- _Given problem 1_:
In the essay on the spread of decency in American media, approximately how many religious radio stations are said to be broadcasting in the U.S.?
- _Given problem 2_:
Write the next part of the essay on the spread of decency in American media, continuing from its last sentence.

Unfailingly upright, vigorously inoffensive, Tesh’s daily radio assault is part of a riptide of decency that threatens to drown us all. Broadcast and cable TV, slick magazines, radio, and, of course, the dangerously unregulated Internet have become unwitting handmaidens to legions of do-gooders intent on disseminating inspirational news items, fiery sermons, and poorly acted TV dramas in which cute kids and aged curmudgeons alike learn Important Life Lessons. But while grim crotch cops and shrill hand-wringers portend imminent cultural annihilation in every publicly aired fart joke, the decency explosion goes virtually unnoticed.

Take, for example, Pax-TV, which, according to founder Lowell Paxson, uses “storytelling and parables” to deliver the message “that there is a higher power intervening in our lives.” Launched six years ago, it now reaches ninety-five million American households, or eighty-nine percent of the viewing public. The Trinity Broadcasting Network, which bills itself as “the world’s largest religious network and America’s most watched faith channel,” is available in ninety million U.S. households. Along with faith-based networks like EWTN, CBN, the Word Network, the Church Channel, and numerous others, secular entities like the ABC Family Channel, the Disney Channel, and Nickelodeon provide hours upon hours of wholesome fare. 7th Heaven and Joan of Arcadia are current network hits; old favorite Touched by an Angel has achieved immortality in the afterlife of syndication. Money magazine reports that religious radio group Salem Communications is the nation’s third-largest major-market radio network. American Family Radio, founded in 1987 by professional vice-hunter Donald Wildmon, operates more than two hundred stations. According to radio consultant Bryan Farrish, who maintains an industry website called Radio-media.com, approximately 1,900 religious stations are currently broadcasting in the U.S.

At some point you have to ask: How much decency is too much? A small dose of Tesh is like aural Prozac. His soothing baritone refreshes; his sunny optimism uplifts; his easygoing rectitude inspires. But the John Tesh Radio Show goes on for a full five hours! And some radio stations actually air the show from 7 p.m. to midnight, then immediately repeat it from midnight until 5 a.m. Scientists have yet to subject lab monkeys (or children) to such massive quantities of Tesh, but when they do, you can be sure those lab monkeys (and children) are not going to get smarter, healthier, and better at everything they do. Instead, they’ll be chewing each others’ ears off and flinging feces at their captors. Surely, our lab monkeys (and our children) deserve a better fate than this—yet where are the efforts to regulate decency?

- _Dataset content_:
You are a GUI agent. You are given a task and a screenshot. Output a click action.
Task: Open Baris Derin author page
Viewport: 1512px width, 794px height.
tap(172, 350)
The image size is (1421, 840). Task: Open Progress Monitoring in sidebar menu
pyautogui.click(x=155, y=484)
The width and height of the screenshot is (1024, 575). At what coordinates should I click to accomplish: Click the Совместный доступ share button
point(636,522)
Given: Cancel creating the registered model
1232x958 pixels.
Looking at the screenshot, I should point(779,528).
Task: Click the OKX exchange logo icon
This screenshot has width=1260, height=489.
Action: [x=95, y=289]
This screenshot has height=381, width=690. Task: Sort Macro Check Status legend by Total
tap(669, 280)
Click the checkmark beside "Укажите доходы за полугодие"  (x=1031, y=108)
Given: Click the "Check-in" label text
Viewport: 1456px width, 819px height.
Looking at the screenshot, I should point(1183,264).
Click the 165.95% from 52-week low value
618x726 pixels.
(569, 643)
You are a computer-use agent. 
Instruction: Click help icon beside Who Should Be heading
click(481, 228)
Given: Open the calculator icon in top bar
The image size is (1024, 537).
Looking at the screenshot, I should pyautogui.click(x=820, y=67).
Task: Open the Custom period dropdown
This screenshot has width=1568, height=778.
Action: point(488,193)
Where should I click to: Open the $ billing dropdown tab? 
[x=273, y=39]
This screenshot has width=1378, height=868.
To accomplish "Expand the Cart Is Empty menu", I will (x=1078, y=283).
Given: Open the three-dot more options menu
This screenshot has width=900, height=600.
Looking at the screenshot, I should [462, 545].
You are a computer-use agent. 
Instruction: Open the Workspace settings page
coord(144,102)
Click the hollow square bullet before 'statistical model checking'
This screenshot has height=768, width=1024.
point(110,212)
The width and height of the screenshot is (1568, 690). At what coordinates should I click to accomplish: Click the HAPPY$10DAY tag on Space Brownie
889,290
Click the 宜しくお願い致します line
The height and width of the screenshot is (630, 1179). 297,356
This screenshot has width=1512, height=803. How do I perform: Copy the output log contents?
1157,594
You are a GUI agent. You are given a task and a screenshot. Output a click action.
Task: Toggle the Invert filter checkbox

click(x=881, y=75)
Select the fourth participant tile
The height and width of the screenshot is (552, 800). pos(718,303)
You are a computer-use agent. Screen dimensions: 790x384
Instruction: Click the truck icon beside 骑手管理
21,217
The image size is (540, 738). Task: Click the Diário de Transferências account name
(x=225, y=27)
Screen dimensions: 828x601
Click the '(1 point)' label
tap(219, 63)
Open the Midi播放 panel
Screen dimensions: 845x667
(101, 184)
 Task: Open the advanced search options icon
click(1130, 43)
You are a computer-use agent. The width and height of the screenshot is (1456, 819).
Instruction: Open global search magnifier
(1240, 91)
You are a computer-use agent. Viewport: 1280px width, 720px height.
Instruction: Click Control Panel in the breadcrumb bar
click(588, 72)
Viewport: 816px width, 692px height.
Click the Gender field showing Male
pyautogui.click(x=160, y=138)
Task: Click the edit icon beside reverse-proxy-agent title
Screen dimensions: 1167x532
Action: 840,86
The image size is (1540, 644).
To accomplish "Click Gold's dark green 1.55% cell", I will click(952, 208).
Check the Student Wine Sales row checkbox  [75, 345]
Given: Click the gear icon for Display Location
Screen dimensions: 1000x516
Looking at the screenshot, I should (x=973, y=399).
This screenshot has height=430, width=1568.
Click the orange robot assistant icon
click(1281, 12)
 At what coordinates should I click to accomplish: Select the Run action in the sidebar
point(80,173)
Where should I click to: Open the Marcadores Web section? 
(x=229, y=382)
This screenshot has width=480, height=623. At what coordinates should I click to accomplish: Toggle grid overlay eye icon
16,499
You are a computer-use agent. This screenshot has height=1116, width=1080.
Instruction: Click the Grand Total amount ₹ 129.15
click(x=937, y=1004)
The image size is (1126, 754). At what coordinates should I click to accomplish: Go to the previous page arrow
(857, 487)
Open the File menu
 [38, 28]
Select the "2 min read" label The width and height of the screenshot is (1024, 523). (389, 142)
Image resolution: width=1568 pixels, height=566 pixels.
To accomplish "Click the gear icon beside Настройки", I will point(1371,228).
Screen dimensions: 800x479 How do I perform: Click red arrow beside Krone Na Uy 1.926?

- _Task output 1_:
About 1,900.

- _Task output 2_:
Rather than address the obvious dangers of Tesh saturation, federal lawmakers remain hopelessly fixated on Janet Jackson’s weaponized nipple and Howard Stern’s sleazy radio banter. To protect America from such evils, they insist, stronger indecency laws are required. But indecency laws are already quite strong; indeed, both obscenity laws and indecency laws criminalize content that describes sexual or excretory organs or activities in a “patently offensive” manner. But a prosecutor who files an obscenity charge against you still has to convince a jury that you’re guilty—and you can appeal an obscenity conviction to a higher court. On the other hand, if the FCC charges you with indecency, that’s it—you’re guilty, no jury required. And you can only appeal an indecency violation to the FCC itself.

Luckily, the FCC’s power only extends so far. Broadcast radio and broadcast TV rely upon public airwaves to deliver their programming, and because of this fact, they fall under the FCC’s domain. As part of the deal for using the airwaves, broadcasters agree to forfeit some of the free-speech protections that more private mediums like books, newspapers, and DVDs enjoy. For decades, this gave the FCC a great degree of power over electronic media, but that power is diminishing with the increasing popularity of cable TV, the Internet, satellite TV, and satellite radio, none of which are currently under FCC control.

Thus, those few seconds of Super Bowl micro-nudity could not have come at a more opportune time; they gave the FCC its best chance in years to make a case for reinforcing its authority. Currently its allies in Congress are trying to strengthen the FCC via the Broadcast Decency Enforcement Act of 2004, which would increase the maximum fine for a single act of indecency to a half-million dollars. Even more alarming are the FCC’s efforts to popularize the idea that cable and satellite broadcasting should also be under its thumb, because even though they’re subscription services delivered via privately maintained hardware, they do sometimes use the public spectrum in their delivery processes. This amounts to a pretty audacious land grab from an organization heading toward irrelevance, but if the FCC pulls its off, then MTV, Comedy Central, and perhaps even HBO and pay-per-view porn could become subject to the same regulations as broadcast radio and TV.

Then, of course, the FCC would really have some indecency to combat. Right now, it’s difficult to find objectionable material in the two mediums over which it presides. Yes, there’s Howard Stern, the favorite whipping boy of every family-values firebrand, but his show is currently carried by fewer than forty radio stations nationwide. (In contrast, Tesh can be heard on more than one hundred and fifty.) And beyond Stern and a handful of Stern imitators, several of whom have been fired in recent months, what else is out there?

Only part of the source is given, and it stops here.